The drawbacks include security concerns, resource limitations, a bug-free core, and careful monitoring. Super-decoupling is essential for hot-swapping code.

Service-Based or Service-Oriented Architecture (SOA)

A framework composed of loosely coupled services distinct from a monolith. Unlike microservices, SOA plays on its own. Still, sometimes, they share things like databases, leading to a tightly integrated structure akin to a distributed monolith. It is like a giant playground where SOAs talk using special REST APIs. However, lingering and undefined boundaries make it challenging for them to understand each other. While SOAs are not recommended for new projects, they allow for scalability.

In contrast to MSAs, service-based architectures are more granular, focused on single responsibilities, minor, and resilient. Their independence facilitates revamping without significantly impacting other services, marking a notable system adaptability and maintenance advantage. So, SOAs are suitable for making systems bigger but they are not conducive for building new systems.

Pipeline Architecture

Data moves between the source and destination. Imagine a train going through different stations and nodes, each with a single responsibility like filtering or sorting, offering simplicity and ease of isolated testing. Like Unix/Linux pipes, this architecture streamlines the flow, ensuring efficient data transfer handling. While beneficial for organized and sequential operations, drawbacks may arise if used sparingly, leading to complexity. Nonetheless, pipeline architecture is valuable for tasks involving step-by-step processing in maintaining clarity and order.

Layered architecture

Organizes logical layers, each imbued with specific attributes. In an open-layered structure, layers interact freely, offering more adaptability, though separating concerns might pose challenges. Closed-layered systems, with higher modularity, are easier to maintain, scalable, and provide simpler security management but may introduce unnecessary layers. These tiers establish scalability, security, and reliability boundaries, facilitating the definition and enforcement of bounded contexts. Furthermore, each layer’s implementation can be treated as a microservice, enhancing modularity and adaptability in the architecture.

Space-Based Architecture

works like a library with many books, utilizing a tuple space for multiple parallel processes. This provides a special place for shared memory, facilitating distributed computing across network nodes and organizing the library. It is domain-specific, caching transactional book data in memory. However, the library has too many big books that can only fit on the shelves at a time. So, data is sorted by importance and stored in a particular cache. The library scales efficiently for high-performance applications with rapid user feedback. Nevertheless, there are drawbacks—it can be costly and complex, and it struggles with large datasets that can’t fit into memory. Additionally, there’s a compromise in data consistency, as what’s in memory and the database may take time to synchronize, impacting applications with stringent consistency requirements.

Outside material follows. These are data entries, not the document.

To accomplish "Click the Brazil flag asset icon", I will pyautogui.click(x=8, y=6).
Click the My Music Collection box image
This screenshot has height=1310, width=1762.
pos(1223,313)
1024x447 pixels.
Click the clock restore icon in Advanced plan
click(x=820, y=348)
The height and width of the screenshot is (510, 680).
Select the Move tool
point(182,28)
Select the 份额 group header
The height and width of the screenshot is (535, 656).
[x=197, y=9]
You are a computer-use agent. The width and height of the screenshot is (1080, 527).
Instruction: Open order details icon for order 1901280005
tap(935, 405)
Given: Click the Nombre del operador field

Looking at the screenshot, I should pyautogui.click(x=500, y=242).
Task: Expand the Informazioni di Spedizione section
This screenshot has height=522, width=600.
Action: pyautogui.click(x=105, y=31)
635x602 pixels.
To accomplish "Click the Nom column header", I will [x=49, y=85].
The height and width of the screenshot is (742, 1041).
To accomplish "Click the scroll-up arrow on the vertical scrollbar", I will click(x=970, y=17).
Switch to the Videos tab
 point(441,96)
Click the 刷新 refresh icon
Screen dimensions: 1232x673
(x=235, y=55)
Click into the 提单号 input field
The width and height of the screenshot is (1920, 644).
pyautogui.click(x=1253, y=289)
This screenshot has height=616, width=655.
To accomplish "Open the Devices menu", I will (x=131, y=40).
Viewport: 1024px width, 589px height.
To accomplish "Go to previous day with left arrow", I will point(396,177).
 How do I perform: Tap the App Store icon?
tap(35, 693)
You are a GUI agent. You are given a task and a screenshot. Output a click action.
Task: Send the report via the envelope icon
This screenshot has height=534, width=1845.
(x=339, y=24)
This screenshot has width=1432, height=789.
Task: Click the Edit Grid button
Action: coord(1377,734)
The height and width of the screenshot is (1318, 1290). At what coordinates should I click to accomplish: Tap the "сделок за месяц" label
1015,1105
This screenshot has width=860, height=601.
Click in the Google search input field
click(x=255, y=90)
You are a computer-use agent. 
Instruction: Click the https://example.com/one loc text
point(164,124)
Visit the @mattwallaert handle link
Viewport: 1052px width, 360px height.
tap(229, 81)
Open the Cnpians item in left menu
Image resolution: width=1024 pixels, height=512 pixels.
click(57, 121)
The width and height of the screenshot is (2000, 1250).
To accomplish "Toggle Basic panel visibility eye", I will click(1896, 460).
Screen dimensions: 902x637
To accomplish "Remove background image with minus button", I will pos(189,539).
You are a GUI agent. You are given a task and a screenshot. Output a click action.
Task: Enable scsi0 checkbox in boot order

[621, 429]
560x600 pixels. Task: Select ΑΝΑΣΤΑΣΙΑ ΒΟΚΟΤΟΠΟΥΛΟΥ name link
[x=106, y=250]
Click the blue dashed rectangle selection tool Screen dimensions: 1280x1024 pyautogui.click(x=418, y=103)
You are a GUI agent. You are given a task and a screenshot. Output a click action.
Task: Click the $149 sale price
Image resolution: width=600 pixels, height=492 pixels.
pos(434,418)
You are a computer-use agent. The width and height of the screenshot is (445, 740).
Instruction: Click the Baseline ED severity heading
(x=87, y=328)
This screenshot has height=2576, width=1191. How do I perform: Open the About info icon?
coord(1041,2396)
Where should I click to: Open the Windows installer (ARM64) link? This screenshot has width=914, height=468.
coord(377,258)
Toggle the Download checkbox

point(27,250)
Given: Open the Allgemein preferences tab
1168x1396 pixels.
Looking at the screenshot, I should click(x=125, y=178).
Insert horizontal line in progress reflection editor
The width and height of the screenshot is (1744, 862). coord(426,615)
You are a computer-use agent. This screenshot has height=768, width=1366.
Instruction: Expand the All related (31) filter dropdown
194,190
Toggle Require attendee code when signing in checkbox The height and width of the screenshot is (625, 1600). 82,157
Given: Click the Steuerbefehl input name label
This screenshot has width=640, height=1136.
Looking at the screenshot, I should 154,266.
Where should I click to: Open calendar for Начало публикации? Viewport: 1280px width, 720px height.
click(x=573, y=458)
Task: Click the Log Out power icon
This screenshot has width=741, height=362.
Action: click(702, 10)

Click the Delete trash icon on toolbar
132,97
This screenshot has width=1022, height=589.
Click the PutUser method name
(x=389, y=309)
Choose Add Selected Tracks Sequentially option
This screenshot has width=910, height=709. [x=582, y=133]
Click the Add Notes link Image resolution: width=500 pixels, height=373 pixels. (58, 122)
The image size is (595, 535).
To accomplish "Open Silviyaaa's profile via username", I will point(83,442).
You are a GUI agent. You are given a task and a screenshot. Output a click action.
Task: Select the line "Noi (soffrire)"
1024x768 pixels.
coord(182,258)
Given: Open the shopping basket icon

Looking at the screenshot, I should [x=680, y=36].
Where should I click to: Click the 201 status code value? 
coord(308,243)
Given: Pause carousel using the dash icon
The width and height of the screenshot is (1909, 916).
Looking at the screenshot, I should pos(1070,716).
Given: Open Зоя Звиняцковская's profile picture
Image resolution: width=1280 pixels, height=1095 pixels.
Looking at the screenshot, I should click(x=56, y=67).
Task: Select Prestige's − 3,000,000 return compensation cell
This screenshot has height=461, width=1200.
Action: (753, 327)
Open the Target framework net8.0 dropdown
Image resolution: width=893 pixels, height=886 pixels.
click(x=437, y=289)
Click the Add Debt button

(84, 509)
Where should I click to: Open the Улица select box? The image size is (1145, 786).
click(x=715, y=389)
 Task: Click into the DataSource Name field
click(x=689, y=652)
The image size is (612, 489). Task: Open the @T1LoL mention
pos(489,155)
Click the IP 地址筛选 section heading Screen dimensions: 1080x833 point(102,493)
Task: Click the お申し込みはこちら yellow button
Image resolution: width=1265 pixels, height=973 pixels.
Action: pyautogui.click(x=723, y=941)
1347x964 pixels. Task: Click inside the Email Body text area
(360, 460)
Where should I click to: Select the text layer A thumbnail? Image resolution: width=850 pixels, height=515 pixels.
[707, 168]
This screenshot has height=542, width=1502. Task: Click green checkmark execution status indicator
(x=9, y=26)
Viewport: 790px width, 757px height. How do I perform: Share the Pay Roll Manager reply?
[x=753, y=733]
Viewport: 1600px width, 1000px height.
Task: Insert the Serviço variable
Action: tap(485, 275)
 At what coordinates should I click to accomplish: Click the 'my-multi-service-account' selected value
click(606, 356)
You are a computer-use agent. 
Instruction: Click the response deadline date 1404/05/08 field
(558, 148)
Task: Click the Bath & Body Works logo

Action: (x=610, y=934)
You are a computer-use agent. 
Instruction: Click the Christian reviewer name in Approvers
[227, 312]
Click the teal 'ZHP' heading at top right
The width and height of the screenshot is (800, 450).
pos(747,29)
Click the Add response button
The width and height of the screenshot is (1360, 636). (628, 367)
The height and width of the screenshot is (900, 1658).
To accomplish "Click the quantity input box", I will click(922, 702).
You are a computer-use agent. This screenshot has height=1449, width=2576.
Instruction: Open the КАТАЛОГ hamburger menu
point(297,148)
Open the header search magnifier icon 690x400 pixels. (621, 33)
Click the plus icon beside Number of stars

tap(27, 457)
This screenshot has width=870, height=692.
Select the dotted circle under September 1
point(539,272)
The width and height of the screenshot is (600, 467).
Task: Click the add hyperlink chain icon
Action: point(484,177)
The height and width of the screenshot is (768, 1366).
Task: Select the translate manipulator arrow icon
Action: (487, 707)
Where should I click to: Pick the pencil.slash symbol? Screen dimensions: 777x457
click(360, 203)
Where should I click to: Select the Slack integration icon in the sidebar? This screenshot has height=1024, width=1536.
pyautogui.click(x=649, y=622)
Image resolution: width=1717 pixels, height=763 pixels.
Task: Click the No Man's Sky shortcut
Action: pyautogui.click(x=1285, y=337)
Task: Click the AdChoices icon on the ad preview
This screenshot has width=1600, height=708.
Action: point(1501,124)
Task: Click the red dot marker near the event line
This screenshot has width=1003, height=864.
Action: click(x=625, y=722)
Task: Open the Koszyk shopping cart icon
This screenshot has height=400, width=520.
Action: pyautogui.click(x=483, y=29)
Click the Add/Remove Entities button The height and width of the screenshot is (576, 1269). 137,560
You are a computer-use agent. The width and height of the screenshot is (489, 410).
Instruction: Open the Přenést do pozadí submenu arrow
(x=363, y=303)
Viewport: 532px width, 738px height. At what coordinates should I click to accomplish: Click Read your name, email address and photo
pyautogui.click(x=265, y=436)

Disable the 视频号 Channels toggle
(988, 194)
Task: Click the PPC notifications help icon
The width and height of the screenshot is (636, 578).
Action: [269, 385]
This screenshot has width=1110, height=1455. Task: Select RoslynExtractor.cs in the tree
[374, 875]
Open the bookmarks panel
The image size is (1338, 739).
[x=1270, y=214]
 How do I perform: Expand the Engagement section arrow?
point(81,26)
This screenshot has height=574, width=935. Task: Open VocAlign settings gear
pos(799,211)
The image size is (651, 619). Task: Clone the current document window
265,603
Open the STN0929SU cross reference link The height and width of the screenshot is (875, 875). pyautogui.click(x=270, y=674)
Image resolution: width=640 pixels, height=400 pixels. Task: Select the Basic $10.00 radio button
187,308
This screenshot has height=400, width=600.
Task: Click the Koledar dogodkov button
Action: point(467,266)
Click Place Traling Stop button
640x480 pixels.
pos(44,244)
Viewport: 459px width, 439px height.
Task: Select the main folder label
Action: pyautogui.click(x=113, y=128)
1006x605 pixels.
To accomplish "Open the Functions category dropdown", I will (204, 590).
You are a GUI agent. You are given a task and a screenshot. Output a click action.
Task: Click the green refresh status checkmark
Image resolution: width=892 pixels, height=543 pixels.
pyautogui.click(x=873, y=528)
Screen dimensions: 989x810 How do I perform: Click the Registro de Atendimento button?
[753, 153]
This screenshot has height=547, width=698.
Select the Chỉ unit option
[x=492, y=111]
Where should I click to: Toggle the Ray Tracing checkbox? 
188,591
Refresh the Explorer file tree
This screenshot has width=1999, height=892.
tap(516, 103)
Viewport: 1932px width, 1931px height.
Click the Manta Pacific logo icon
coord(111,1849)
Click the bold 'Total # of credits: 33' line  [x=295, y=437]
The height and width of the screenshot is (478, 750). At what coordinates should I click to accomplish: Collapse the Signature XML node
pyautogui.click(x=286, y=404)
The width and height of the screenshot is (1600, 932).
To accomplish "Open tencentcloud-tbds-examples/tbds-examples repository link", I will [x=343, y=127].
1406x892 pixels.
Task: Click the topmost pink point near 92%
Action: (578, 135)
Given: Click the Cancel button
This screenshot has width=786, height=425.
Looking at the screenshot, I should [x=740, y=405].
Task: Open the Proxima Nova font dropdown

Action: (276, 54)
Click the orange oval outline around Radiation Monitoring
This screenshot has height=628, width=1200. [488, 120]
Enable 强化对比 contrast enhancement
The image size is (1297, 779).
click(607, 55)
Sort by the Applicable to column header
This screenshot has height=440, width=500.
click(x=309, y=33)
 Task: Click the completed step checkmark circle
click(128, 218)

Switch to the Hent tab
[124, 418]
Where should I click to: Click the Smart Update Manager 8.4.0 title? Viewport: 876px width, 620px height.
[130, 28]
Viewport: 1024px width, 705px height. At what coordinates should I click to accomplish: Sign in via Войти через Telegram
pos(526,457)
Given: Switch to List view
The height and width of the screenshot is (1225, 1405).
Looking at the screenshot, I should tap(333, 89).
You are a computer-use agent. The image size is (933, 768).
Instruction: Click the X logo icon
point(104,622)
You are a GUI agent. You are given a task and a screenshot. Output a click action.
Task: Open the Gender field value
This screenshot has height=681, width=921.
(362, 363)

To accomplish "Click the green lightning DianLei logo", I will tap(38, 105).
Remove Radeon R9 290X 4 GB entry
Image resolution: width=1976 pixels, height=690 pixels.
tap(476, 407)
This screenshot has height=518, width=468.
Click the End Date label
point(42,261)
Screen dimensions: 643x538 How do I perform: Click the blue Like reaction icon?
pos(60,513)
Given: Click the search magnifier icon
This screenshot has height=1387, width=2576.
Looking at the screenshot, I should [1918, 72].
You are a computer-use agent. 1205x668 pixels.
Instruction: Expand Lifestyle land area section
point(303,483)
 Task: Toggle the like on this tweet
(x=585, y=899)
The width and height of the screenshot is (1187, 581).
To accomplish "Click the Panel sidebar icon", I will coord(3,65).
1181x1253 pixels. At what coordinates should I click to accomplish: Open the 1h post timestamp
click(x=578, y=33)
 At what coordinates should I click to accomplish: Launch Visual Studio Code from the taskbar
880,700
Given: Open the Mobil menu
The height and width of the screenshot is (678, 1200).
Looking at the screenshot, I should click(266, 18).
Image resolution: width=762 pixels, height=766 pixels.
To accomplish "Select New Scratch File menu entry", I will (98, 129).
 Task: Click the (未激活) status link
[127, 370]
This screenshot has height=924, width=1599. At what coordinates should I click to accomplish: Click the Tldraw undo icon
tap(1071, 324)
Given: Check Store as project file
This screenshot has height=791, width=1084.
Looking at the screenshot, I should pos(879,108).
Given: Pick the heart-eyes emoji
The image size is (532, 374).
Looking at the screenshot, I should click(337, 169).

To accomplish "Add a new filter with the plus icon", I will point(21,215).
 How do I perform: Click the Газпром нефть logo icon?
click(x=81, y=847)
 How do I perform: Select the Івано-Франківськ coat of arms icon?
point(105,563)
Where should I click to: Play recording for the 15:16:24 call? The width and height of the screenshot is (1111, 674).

Orchestration-Driven Service_Oriented Architecture (SDSOA)

Orchestration-Driven Service-Oriented Architecture (SDSOA) is like an orchestra preparing for a concerto. One of the aims is to maximize code reuse, emphasizing scalability. However, drawbacks surface as the orchestra’s conductor, the orchestration engine, becomes a potential single point of synchronicity, ensuring everything plays in perfect harmony. If the conductor breaks, the orchestra might fail to play in sync and resist incremental changes. Introducing a new code in the middle of the symphony may be tricky since it requires permissions from the orchestration engine—the conductor, causing lower deployability and testability. While relatively scalable, SDSOA is complex and costly, challenging its deployability, testing capabilities, and resilience. Despite the quest for code efficiency, the architecture’s intricacies pose obstacles, making it a thoughtful but complex choice for system design. Architecture’s intricacies pose obstacles, making it a thoughtful but complex choice for system design.